Ah gosh, mostly I don’t know. (And I haven’t read Tsvi’s piece yet, but appreciate the pointer and will try to look at it soon, and maybe comment about its relationship to my current guesses later) But here are some pieces that I’m musing over. I think my main lens/​methodology here is to be looking for what constraints act on agents/​the generative logic of agents:

1. “Thinghood” /​ constraints from thinghood

  • It seems to me like one piece, maybe the “first” piece, is what I have logged under the notion of “thinghood” (which I inherit here from the Free Energy Principle (FEP)/​Active Inference).

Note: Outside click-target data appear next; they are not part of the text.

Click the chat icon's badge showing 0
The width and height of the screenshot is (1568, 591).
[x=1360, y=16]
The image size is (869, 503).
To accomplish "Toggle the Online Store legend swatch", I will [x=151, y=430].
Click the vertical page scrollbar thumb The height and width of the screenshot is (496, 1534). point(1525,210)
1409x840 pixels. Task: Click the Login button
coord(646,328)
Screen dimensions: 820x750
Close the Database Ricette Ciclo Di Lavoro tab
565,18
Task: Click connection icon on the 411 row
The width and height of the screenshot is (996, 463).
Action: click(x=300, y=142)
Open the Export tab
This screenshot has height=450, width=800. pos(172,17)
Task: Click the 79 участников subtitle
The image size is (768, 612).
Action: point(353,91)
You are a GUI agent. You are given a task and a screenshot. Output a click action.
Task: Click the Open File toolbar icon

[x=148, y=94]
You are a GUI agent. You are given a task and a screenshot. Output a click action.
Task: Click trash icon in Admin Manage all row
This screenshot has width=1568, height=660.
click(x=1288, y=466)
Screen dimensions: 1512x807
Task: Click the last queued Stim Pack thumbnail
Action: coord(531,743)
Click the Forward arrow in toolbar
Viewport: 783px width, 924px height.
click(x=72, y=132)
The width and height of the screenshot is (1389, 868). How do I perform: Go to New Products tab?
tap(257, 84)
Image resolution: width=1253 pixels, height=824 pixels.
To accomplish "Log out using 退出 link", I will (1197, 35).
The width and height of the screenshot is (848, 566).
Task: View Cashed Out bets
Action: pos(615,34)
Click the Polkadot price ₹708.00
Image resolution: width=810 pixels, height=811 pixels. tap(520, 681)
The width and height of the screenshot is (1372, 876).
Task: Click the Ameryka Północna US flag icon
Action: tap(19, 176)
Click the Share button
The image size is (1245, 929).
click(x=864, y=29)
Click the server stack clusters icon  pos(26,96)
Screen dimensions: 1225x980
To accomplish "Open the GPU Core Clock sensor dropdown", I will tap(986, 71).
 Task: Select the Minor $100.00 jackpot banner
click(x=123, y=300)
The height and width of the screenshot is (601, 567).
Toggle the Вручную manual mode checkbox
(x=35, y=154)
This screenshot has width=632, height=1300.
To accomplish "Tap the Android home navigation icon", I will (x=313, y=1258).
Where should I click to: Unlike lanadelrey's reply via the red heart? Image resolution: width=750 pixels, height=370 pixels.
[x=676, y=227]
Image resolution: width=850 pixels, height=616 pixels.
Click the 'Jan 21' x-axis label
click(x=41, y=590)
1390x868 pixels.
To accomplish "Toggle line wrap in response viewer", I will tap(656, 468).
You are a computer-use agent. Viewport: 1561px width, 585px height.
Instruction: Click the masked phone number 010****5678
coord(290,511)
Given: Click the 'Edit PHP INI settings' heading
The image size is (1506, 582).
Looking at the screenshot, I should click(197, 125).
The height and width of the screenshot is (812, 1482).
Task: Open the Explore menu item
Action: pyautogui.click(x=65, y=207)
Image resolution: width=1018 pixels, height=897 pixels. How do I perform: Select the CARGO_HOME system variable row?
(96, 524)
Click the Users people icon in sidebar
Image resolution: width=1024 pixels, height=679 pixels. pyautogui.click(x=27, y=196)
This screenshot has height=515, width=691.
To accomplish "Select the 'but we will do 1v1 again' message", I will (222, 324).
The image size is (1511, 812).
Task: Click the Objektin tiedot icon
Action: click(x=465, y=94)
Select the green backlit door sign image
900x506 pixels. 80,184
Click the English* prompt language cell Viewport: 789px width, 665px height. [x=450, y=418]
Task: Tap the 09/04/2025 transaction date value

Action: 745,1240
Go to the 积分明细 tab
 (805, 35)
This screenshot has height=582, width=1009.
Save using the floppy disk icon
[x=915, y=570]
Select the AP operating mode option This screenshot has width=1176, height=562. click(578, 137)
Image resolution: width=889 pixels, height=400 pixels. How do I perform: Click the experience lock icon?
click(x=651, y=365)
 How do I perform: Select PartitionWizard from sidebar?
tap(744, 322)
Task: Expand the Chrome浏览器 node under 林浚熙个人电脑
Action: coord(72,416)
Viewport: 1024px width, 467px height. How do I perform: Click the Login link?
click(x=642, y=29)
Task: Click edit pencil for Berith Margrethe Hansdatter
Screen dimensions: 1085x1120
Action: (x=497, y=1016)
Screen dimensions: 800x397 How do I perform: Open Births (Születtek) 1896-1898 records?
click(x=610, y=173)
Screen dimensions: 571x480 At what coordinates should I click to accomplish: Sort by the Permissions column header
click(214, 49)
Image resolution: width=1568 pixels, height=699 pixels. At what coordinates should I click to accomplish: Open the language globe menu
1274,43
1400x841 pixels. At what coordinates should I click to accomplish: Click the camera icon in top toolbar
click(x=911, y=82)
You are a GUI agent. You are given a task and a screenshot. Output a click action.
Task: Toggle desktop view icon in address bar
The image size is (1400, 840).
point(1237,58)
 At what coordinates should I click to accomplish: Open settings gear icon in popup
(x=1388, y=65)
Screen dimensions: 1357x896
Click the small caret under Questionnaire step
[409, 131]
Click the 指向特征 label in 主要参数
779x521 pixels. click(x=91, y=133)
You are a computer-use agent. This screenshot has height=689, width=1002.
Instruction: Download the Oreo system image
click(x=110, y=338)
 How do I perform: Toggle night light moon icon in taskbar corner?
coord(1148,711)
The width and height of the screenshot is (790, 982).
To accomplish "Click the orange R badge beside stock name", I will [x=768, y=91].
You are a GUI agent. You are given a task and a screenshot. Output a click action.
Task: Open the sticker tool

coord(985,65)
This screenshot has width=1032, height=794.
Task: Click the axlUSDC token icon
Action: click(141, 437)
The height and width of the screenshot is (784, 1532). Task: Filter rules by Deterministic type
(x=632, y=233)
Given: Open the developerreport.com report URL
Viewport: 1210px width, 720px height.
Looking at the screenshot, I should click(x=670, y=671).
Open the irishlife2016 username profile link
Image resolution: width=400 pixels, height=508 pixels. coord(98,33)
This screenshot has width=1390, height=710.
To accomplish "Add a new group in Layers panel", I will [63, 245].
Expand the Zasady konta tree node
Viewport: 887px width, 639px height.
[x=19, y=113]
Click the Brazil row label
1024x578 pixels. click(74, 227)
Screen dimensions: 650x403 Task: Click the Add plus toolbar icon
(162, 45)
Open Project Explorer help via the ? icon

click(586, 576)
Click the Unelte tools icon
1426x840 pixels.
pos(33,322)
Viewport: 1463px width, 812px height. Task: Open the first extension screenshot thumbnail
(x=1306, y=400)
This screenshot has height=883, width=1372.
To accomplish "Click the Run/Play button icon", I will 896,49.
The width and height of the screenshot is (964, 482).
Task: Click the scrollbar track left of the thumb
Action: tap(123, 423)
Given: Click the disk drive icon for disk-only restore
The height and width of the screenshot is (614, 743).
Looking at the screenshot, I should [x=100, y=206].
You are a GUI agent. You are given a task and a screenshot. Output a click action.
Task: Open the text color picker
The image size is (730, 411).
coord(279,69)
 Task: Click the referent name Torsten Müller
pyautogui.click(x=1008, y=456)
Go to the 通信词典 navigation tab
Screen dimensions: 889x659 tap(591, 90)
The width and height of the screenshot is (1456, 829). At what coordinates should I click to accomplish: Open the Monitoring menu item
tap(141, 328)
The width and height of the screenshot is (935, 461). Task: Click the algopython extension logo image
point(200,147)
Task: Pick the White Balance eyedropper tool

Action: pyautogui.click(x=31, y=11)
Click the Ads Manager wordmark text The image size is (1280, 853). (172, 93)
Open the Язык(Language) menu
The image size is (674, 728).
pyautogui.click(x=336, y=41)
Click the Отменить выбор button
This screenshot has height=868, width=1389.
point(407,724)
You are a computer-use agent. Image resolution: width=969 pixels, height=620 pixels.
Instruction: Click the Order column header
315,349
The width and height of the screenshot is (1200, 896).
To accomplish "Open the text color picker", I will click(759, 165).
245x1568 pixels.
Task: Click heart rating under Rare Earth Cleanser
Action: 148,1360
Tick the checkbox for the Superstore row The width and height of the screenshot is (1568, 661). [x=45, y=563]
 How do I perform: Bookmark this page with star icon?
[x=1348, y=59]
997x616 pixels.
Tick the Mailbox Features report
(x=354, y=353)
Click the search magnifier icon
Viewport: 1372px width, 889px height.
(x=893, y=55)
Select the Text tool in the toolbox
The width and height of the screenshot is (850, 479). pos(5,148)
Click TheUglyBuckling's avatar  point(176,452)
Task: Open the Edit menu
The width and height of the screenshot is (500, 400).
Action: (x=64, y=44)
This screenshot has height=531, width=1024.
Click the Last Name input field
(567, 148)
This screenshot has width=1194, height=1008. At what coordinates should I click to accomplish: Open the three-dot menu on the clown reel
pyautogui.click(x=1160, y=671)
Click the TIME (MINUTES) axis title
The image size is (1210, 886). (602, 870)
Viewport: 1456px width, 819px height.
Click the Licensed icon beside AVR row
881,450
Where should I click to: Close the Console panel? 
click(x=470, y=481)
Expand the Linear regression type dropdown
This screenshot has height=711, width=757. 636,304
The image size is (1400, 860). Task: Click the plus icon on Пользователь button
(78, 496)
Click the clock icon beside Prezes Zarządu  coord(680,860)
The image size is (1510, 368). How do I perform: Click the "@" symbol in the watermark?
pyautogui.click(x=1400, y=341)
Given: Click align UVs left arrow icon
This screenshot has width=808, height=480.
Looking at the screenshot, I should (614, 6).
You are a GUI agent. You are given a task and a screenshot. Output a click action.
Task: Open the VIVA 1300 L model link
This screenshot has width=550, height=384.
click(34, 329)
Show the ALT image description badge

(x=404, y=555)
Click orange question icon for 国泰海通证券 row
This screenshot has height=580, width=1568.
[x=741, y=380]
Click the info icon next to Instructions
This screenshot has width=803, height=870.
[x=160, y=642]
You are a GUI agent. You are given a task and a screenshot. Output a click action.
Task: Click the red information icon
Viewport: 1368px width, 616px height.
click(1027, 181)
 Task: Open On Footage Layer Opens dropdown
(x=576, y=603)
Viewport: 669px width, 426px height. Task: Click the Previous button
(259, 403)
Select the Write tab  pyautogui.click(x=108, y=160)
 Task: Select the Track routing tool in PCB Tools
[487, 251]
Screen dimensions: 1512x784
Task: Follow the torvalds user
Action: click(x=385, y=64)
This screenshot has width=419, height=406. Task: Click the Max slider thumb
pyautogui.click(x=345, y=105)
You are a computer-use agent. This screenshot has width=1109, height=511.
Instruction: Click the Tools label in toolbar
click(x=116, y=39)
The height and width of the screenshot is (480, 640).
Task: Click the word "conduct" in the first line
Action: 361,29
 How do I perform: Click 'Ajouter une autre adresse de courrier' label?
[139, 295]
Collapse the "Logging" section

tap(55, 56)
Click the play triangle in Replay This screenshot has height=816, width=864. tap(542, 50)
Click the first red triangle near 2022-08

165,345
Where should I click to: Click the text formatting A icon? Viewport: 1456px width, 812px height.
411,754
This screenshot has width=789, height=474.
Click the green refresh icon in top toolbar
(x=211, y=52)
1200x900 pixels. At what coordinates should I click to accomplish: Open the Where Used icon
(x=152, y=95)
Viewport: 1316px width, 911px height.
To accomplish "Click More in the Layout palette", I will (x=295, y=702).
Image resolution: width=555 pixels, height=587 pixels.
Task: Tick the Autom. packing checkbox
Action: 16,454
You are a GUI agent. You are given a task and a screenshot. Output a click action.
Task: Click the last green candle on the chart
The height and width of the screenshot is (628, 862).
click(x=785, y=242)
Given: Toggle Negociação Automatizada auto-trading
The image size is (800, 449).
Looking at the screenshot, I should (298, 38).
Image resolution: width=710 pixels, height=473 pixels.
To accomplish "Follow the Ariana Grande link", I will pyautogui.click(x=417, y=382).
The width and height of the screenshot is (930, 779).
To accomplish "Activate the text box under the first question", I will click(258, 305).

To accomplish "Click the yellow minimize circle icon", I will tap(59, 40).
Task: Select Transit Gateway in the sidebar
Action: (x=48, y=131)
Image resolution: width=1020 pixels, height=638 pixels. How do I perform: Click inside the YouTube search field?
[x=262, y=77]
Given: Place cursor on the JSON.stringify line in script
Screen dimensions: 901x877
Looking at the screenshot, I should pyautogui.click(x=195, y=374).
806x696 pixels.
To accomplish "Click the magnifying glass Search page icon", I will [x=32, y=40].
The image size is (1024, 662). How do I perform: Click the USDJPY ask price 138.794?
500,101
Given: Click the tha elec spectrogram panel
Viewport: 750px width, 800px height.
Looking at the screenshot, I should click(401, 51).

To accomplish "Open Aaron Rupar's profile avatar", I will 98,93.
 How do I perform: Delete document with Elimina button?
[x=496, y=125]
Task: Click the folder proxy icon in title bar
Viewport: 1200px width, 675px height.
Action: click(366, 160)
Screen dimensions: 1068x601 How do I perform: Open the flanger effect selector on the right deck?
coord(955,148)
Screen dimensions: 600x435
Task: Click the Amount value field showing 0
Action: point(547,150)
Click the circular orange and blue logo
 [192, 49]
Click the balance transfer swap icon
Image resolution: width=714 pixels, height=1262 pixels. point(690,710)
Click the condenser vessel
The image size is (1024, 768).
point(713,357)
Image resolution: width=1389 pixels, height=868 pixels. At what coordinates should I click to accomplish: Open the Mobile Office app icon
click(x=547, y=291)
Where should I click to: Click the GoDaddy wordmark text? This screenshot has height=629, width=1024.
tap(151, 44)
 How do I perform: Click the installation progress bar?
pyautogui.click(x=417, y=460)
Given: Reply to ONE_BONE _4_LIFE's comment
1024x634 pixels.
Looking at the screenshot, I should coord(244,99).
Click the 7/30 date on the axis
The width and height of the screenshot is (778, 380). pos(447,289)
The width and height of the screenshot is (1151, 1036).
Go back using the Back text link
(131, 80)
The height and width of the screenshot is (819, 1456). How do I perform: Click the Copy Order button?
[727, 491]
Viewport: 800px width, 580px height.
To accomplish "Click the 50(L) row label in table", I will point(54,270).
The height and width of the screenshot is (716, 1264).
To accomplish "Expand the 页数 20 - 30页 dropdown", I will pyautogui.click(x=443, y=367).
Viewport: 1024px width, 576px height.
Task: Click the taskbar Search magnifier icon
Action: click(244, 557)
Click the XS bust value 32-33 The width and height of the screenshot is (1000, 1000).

Initially it sounds like a “mere” tautology, but I have increasingly come to see that the notion of thinghood is able to do a bunch of useful work. I am not sure I will be able to point very clearly at what I think is the core move here that’s interesting, but let’s try with just a handful of words/​pointers/​gesturing:

    • FEP says, roughly, what it means to be a thing is to minimize expected free energy. It’s a bit like saying “in order to be a thing, you have to minimize expected free energy” but that’s not quite right, and instead it’s closer to “in virtue of being a thing/​once you are a thing, this means you must be minimizing expected free energy”.

      • “Minimizing expected free energy” is a more compressed (and fancy) way to say that the “thing” comes to track properties of the environment (or “systems” which is the term used in Active Inference literature) to which they are (sparsely) coupled.

      • “thing” here is meant in a slightly specific way; I think what we want to do here is describing what it means to be a thing similar to how we might want to describe what it means to be “life”—but where “thing” here picks out a slightly larger concept than “life”

    • “In virtue of being a thing” can be used as a basis for inference. In other words, “thinghood” is the “first” place where my hypothesis space for interpreting my sensory data starts to be constrained in some ways. (Not very much yet, but the idea is the first, most fundamental constraint/​layer.)

    • So roughly the upshot of this initial speculative investigation here is something like: whatever the generative logic, it has to be within/​comply with the constraints of what it means to exist as a thing (over time).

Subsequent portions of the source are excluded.